There may be a spot of “good enough to pay for and make a profit” that exists.
The frontier model space costs 1000x as much to develop as the small language models, and is only 1.5 years ahead.
Factually, the frontier models have not paid for themselves. So, if you're MSFT and Apple, you don't need to run in a race where even the winner loses massively.
You can try to train models 1.5 years behind that are highly likely to be profitable, given your market position.
The average person is lagging behind what AI is capable of by 3+ years anyway...
So you can save 1000x on training and 10x on inference and just use SOTA small models.

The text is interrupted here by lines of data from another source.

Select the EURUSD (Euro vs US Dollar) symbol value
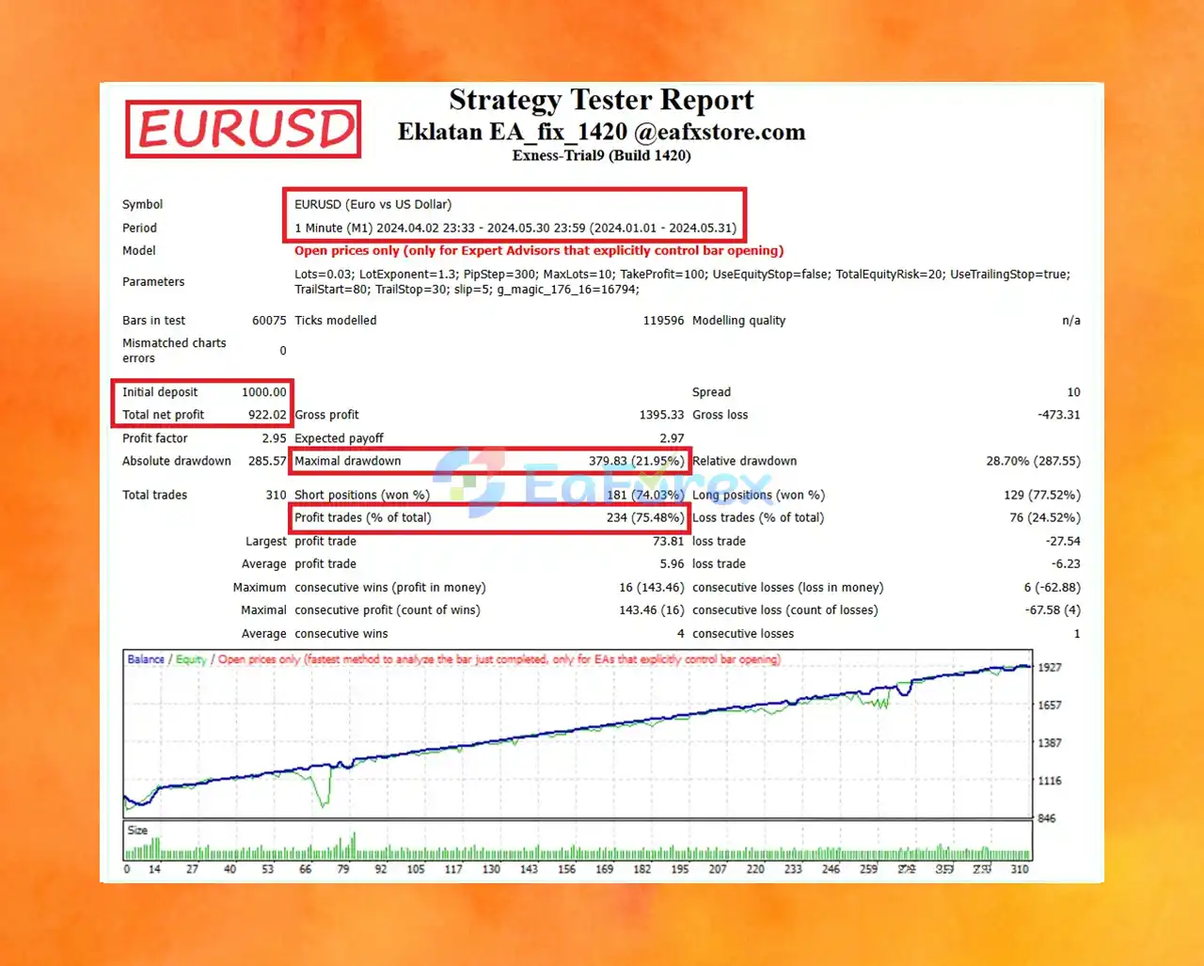[372, 204]

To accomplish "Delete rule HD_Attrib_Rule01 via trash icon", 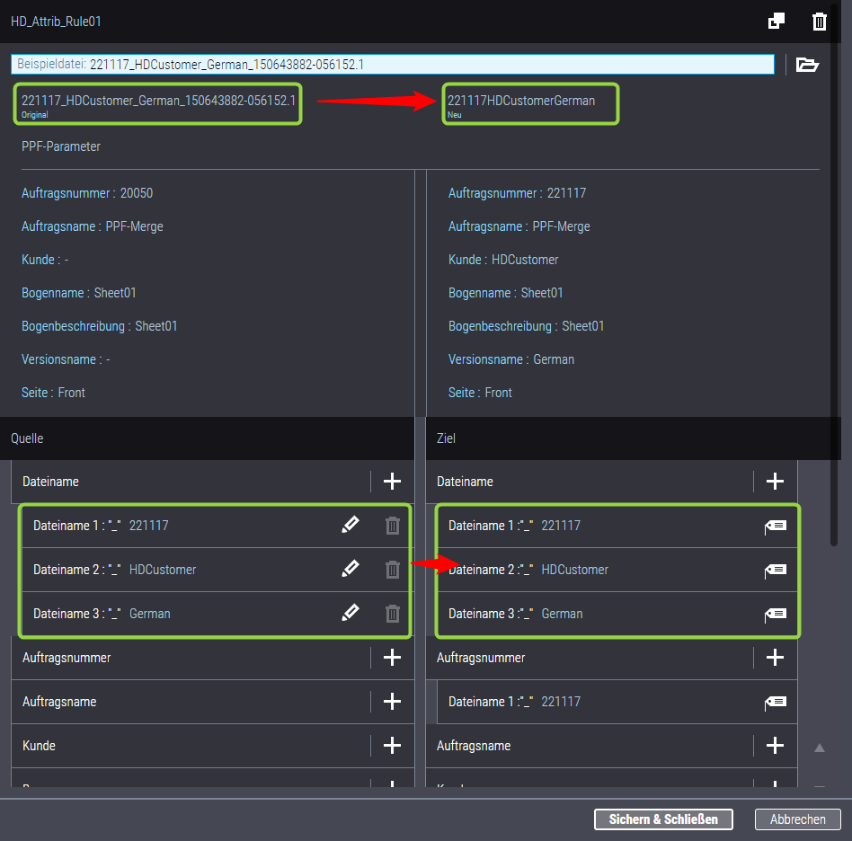I will click(819, 22).
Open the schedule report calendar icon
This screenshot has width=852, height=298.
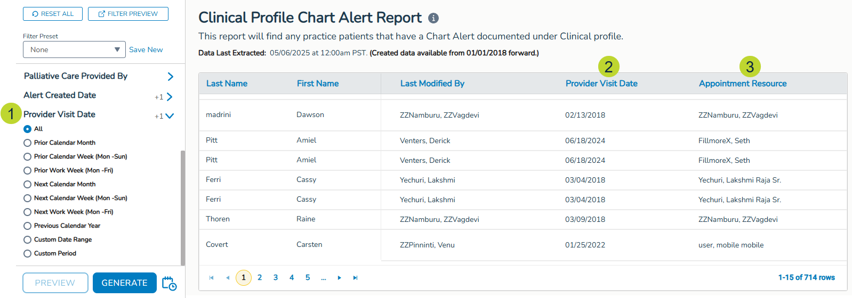(169, 283)
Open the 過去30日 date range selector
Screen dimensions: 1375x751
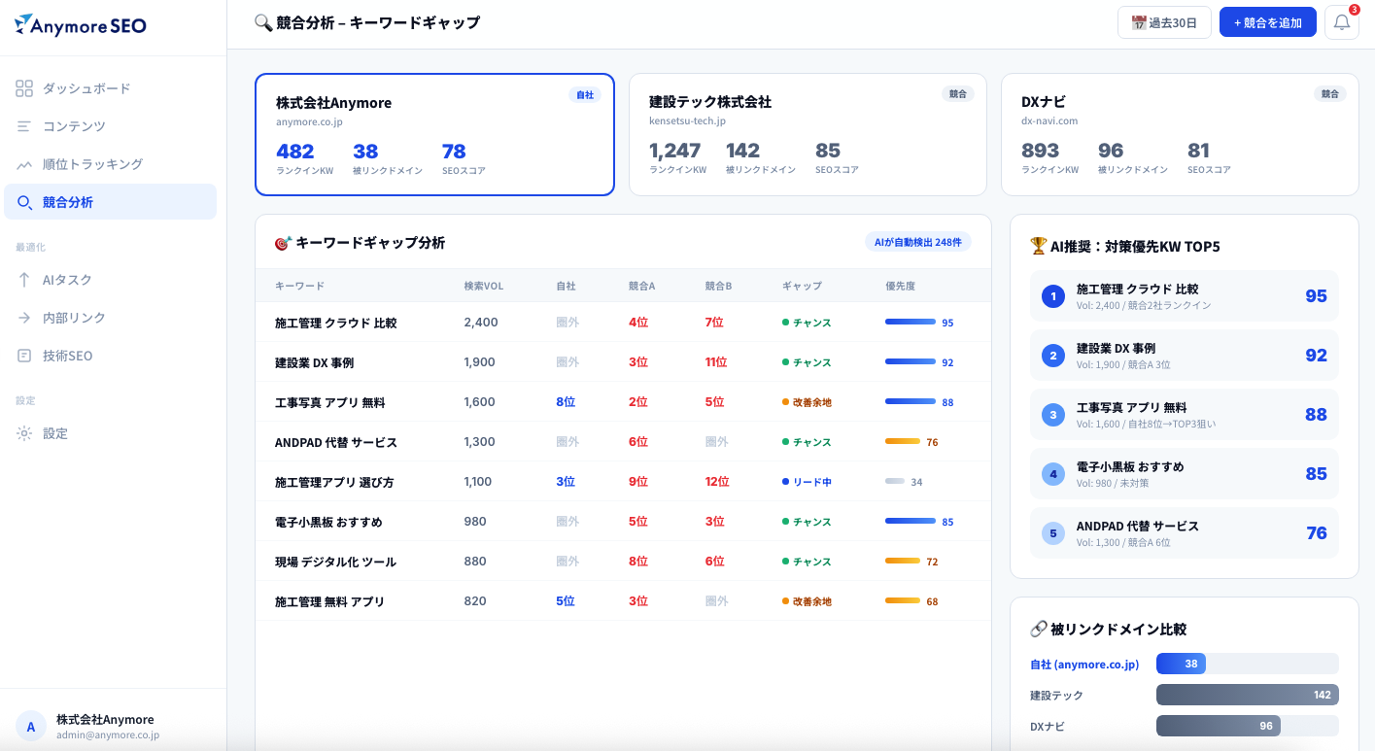(x=1164, y=21)
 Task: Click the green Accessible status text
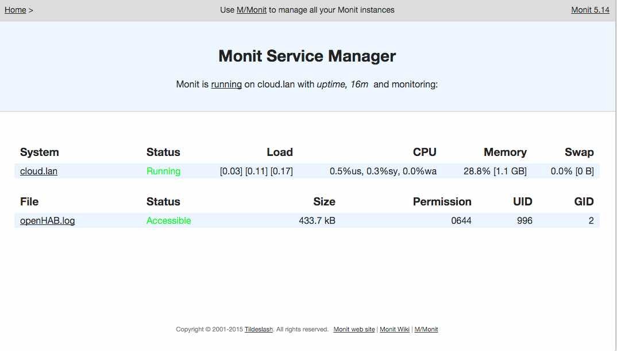coord(168,220)
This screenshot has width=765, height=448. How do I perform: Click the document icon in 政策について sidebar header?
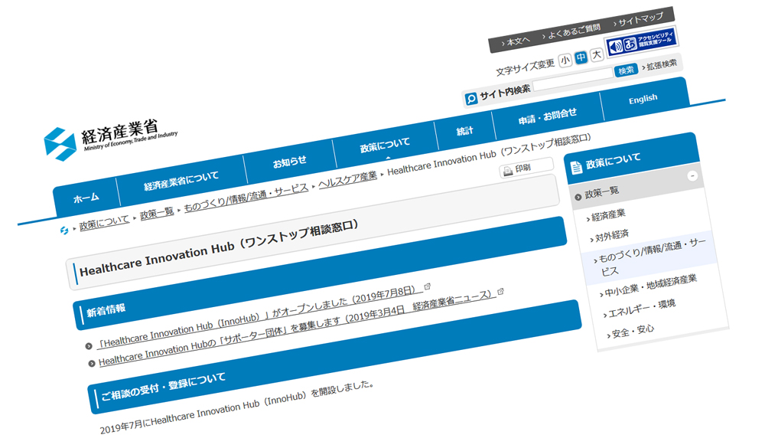click(x=577, y=166)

Why spend $5B training a model that's for sure not going to make $5B (after inference costs) when you can spend $5M building one that WILL make far more than that after inference costs?
At one point there were rumours that they'd do that. They also have the rigts to oAI models for a few more years still, so they could always use that but apparently they're also compute starved (like anyone else).
There are papers describing KV cache precomputation for commonly used documents (e.g. KVLink), but, of course, it's not a priority for model providers: they'd rather sell you more tokens, also they would rather get to AGI/ASI first than optimize usage of existing models...
Normally KV cache works only if your context prefix is identical, but there are papers which demonstrate documents can be cached between different contexts.
If anything, it's forced dogfooding, i.e., forcing their own workforce to beta-test their product.
Side note, it's so frustrating that The Verge puts a paywall at the fold. It makes me feel like the rest of the story is not worth reading. I'm not inclined to pay $2 to read a link that was posted on an aggregator.
call me a luddite, i'll be wearing it as a badge of honor
At least Codex is trying to win validation on merit.